Walau sempat oleng, namun karena kegigihannya, pria kelahiran Bone 27 April 1968 tersebut perlahan bangkit bahkan kini telah melesat.
Di saat banyak pengusaha yang gulung tikar dan melakukan perampingan tenaga kerja, ia tak melakukannya. Pada sebuah kesempatan ia tegas mengatakan, 'cita-cita aku ingin anda kaya semua. Kebahagiaanku adalah kebahagiaan anda semua'.
Ialah Andi Amran Sulaiman (AAS). Bersahaja, murah senyum dan ulet. Ia punya komitmen, sekencang-kencangnya badai krisis menerpa, pantang baginya mem-PHK karyawan.
Puluhan sektor bisnis di bawah naungan Tiran Group yang digelutinya mulai bergerak dan stabil kembali. Bahkan Menteri Pertanian era Jokowi-Jusuf Kalla itu justru terus menambah jumlah pekerja bersamaan dengan produksi yang terus meningkat.
"Kita tidak ada PHK sama sekali, tetap dengan ribuan pekerja. Bahkan kita buka lagi untuk terus merekrut anak bangsa yang punya potensi," beber Amran Sulaiman di AAS Building, Kota Makassar, Kamis (17/6/2021).
Salah satu sektor bisnisnya adalah gula. CEO Tiran Group itu terus menggenjot produksi gula. Satu tahun terakhir ia telah memaksimalkan produksinya hingga mencapai 200.000 ton.
Hal ini dilakukan agar kestabilan harga tetap terjaga dan tidak menciptakan kesulitan di tengah masyarakat, mengingat gula menjadi salah satu komoditas yang sangat dibutuhkan.
"Kita perkuat sektor yang bisa memberikan dampak produksi yang besar. Terutama yang bisa membantu masyarakat, seperti gula. Ini harus kita perkuat agar menahan harga supaya tidak melonjak," ujar Andi Amran Sulaiman.
Ia mengklaim, Sulawesi Selatan menjadi satu-satunya pengontrol harga gula untuk kawasan Indonesia Timur. Untuk itu, sebagai penopang terbesar produksi gula upaya dalam meningkatkan hasil produksi adalah sebuah keharusan.

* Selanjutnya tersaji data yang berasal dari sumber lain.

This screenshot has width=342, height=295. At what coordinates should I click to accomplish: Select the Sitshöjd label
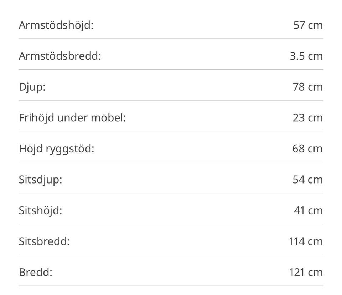click(40, 211)
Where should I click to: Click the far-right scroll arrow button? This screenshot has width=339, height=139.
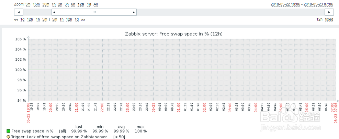(329, 12)
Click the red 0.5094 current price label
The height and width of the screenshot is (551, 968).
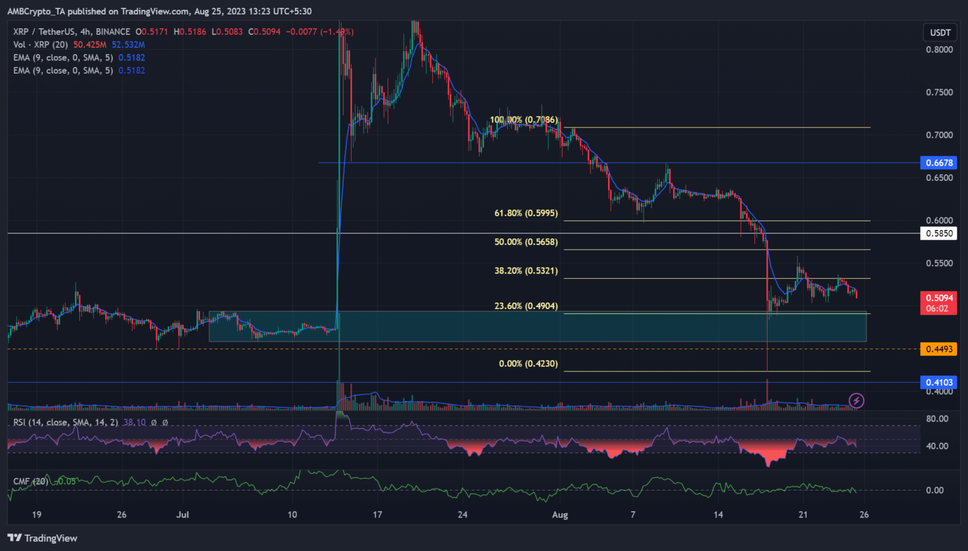[x=938, y=298]
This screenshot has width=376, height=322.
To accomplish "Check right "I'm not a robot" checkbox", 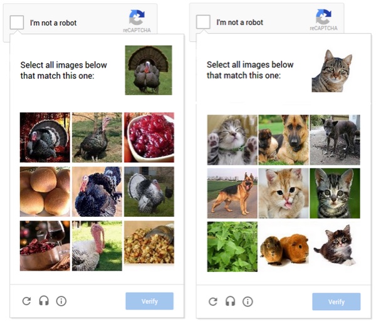I will (x=203, y=22).
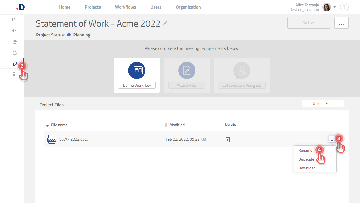Open the collaborators person icon in sidebar

click(x=15, y=52)
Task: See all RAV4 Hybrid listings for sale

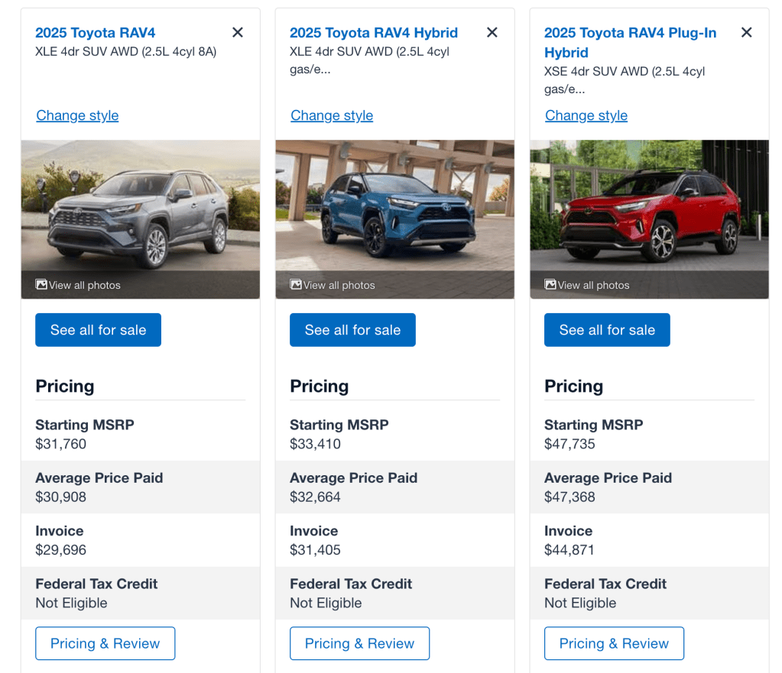Action: 352,330
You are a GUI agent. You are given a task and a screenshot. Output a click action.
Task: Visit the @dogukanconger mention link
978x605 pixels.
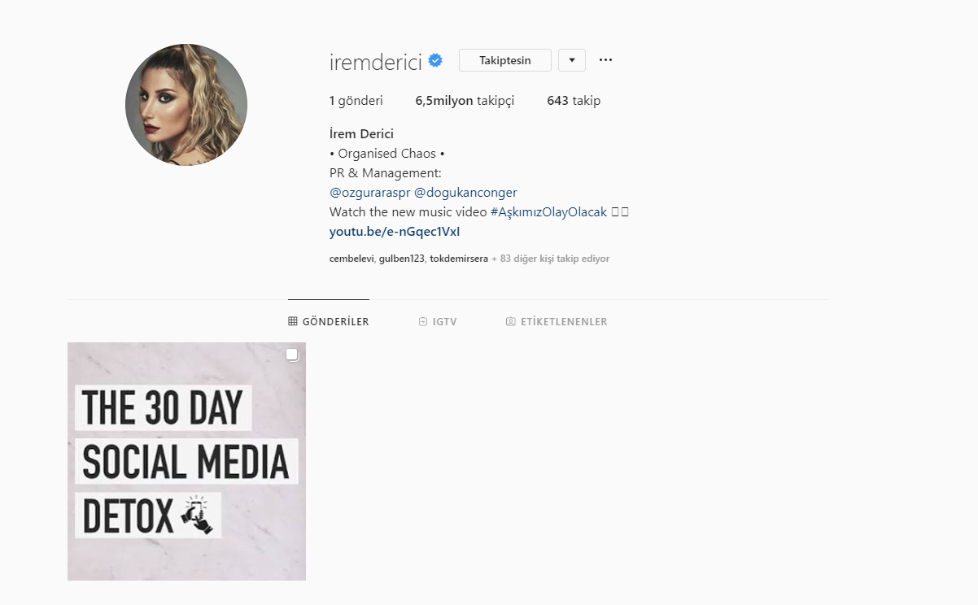pos(466,193)
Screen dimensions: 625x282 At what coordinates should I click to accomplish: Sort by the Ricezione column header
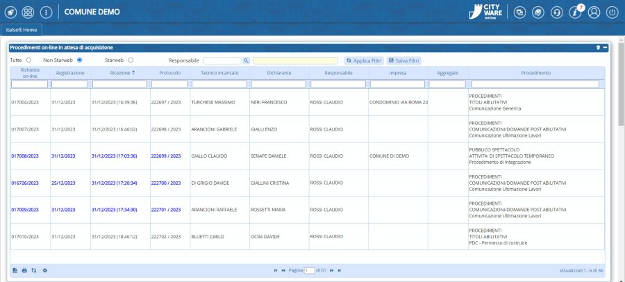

"Kita terus produksi 100.000 sampai 200.000 ton dan itu nilainya triliunan. Ini pabrik gula pertama dan terbesar yang dibangun oleh pribumi," ungkapnya.
Selain itu, sektor bisnis lain yang digelutinya seperti nikel, peternakan, semen, SPBU, dan kelapa sawit juga terus dikembangkan.
Amran Sulaiman mengungkapkan, potensi nikel terbesar dunia itu ada di wilayah Sulawesi dan Maluku. Komoditas mineral ini, kata dia, memiliki peran strategis dalam pengembangan mobil listrik dan juga energi terbarukan.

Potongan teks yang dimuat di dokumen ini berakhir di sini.